*EXTRACT TO READ*.
I may be writing more articles on this subject because there are so many facets to living sustainably in which, though it may seem we are giving up something we need, we are actually enriching our lives. I invite others at DR to write their own articles for the blog telling of the ways in which living more simply and more sustainably can make our lives richer while at the same time reduce our impact on the planet.
Many people these days would have a hard time imagining life without refrigeration. No doubt refrigerators can be extremely useful, but somehow people managed, and even thrived, without them in the past. Over the past century, our food systems have come to rely more and more on refrigeration for preserving food, while many long-practiced traditions of food preservation have faded from our culture. Because refrigerated food can be shipped across the world and has made food production on an industrial scale easier, it has contributed to a steep decline in the diversity of unique local foods. With this loss of diversity has come a decline in flavor and nutrition. As well, modern chemical engineering has produced food additives to take the place of old methods of preservation, all part of an effort to extend the shelf life of industrially produced processed foods. Since refrigeration consumes a huge amount of energy, this trend has led to a bigger environmental footprint for our foods.
While reading my home cheesemaking book recently, I was intrigued by a recipe for a sheep’s milk cheese called Tomme d’Arles, which is a perfect example of an incredibly creative food designed by the need to preserve milk abundant during part of the year for times when milk was not available.
For Tomme d’Arles, lambs were raised on spring milk until they were sent to market in late spring, after which the cheese was made from the milk of still lactating ewes. The cheese was salted, dried, and stored in jute sacks. When you wanted to eat the cheese, you rehydrated it in a marinade of local brandy and bay leaves, then aged it in a cellar for 2-3 weeks before eating. Though the cellar is akin to a refrigerator, it uses the natural temperature of the earth to keep the cheese cool while allowing for the growth of microorganisms that add flavor to it. This cheese’s unique combination of flavors is the result of a cheesemaking practice that in no way requires refrigeration.

*DATASET RECORDS*.
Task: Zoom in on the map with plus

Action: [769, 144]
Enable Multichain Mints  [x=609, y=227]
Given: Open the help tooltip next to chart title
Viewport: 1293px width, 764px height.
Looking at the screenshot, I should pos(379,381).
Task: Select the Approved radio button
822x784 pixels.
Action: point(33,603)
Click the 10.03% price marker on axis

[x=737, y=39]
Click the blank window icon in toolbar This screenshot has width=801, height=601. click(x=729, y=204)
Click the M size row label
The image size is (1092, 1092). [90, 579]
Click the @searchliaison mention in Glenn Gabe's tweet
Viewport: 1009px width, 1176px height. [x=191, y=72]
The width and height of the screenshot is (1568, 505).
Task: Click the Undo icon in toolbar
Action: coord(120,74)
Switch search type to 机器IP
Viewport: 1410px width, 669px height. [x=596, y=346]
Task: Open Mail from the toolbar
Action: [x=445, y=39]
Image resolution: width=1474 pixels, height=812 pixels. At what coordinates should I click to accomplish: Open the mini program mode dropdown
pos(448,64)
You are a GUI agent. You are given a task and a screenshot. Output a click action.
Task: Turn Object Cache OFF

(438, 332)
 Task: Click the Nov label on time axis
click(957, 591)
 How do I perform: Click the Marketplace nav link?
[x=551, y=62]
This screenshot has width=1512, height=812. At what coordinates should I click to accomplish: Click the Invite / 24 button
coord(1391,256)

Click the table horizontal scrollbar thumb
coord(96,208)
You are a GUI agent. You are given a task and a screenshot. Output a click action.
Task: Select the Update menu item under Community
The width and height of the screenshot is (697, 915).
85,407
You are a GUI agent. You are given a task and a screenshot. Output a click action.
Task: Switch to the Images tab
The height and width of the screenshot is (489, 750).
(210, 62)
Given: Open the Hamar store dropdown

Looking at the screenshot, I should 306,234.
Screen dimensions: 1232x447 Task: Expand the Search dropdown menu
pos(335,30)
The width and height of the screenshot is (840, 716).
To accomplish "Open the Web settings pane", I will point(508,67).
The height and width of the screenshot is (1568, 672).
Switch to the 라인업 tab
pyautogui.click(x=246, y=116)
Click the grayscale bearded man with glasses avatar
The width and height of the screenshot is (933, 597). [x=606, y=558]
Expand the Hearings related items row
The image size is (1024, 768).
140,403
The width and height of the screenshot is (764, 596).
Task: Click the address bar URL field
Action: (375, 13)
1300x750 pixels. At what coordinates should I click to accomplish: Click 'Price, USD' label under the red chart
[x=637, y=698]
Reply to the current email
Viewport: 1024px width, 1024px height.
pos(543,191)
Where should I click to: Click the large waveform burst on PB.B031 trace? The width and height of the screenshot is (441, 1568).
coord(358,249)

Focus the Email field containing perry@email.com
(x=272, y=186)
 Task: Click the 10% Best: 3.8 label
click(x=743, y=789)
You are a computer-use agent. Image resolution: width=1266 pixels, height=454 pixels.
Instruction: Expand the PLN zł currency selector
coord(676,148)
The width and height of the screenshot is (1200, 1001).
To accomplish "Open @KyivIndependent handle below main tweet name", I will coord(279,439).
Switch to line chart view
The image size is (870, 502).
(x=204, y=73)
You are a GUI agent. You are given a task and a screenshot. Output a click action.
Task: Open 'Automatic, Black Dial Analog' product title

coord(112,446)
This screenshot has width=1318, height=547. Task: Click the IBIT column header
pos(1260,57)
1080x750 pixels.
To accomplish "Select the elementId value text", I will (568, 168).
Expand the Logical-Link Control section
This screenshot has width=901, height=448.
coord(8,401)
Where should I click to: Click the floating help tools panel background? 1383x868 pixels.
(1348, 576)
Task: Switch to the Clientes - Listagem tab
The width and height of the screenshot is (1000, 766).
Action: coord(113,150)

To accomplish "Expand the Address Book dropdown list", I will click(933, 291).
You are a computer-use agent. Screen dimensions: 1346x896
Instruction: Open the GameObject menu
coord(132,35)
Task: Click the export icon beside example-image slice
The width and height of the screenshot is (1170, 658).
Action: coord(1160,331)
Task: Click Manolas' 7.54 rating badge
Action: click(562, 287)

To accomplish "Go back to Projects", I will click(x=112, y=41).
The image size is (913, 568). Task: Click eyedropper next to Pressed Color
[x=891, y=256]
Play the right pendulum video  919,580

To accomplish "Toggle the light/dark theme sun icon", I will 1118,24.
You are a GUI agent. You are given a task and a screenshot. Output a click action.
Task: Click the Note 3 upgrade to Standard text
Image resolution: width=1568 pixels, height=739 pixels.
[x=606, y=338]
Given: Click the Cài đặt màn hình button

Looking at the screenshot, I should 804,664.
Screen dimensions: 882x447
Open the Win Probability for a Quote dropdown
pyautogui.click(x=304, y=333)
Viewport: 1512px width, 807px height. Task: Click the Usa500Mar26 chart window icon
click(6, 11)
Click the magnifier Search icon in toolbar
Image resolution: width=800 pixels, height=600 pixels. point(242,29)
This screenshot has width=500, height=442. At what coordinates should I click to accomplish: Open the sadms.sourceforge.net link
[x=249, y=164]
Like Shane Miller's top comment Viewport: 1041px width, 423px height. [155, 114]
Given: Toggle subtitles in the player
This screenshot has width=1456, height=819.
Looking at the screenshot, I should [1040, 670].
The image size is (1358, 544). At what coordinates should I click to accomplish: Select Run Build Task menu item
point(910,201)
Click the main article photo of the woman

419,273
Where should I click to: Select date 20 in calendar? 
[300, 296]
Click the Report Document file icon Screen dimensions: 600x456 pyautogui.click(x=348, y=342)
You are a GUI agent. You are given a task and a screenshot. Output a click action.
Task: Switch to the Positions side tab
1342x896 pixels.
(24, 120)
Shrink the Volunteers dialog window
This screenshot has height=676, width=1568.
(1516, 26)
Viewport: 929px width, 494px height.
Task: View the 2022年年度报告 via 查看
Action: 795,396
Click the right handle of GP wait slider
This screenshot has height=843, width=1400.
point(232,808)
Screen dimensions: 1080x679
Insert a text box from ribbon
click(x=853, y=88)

*WHAT THE EXERCISE ASKS*. Reproduce the passage from the food preservation article, from "For Tomme d’Arles, lambs" up to and including "way requires refrigeration.".

*OUTPUT BELOW*.
For Tomme d’Arles, lambs were raised on spring milk until they were sent to market in late spring, after which the cheese was made from the milk of still lactating ewes. The cheese was salted, dried, and stored in jute sacks. When you wanted to eat the cheese, you rehydrated it in a marinade of local brandy and bay leaves, then aged it in a cellar for 2-3 weeks before eating. Though the cellar is akin to a refrigerator, it uses the natural temperature of the earth to keep the cheese cool while allowing for the growth of microorganisms that add flavor to it. This cheese’s unique combination of flavors is the result of a cheesemaking practice that in no way requires refrigeration.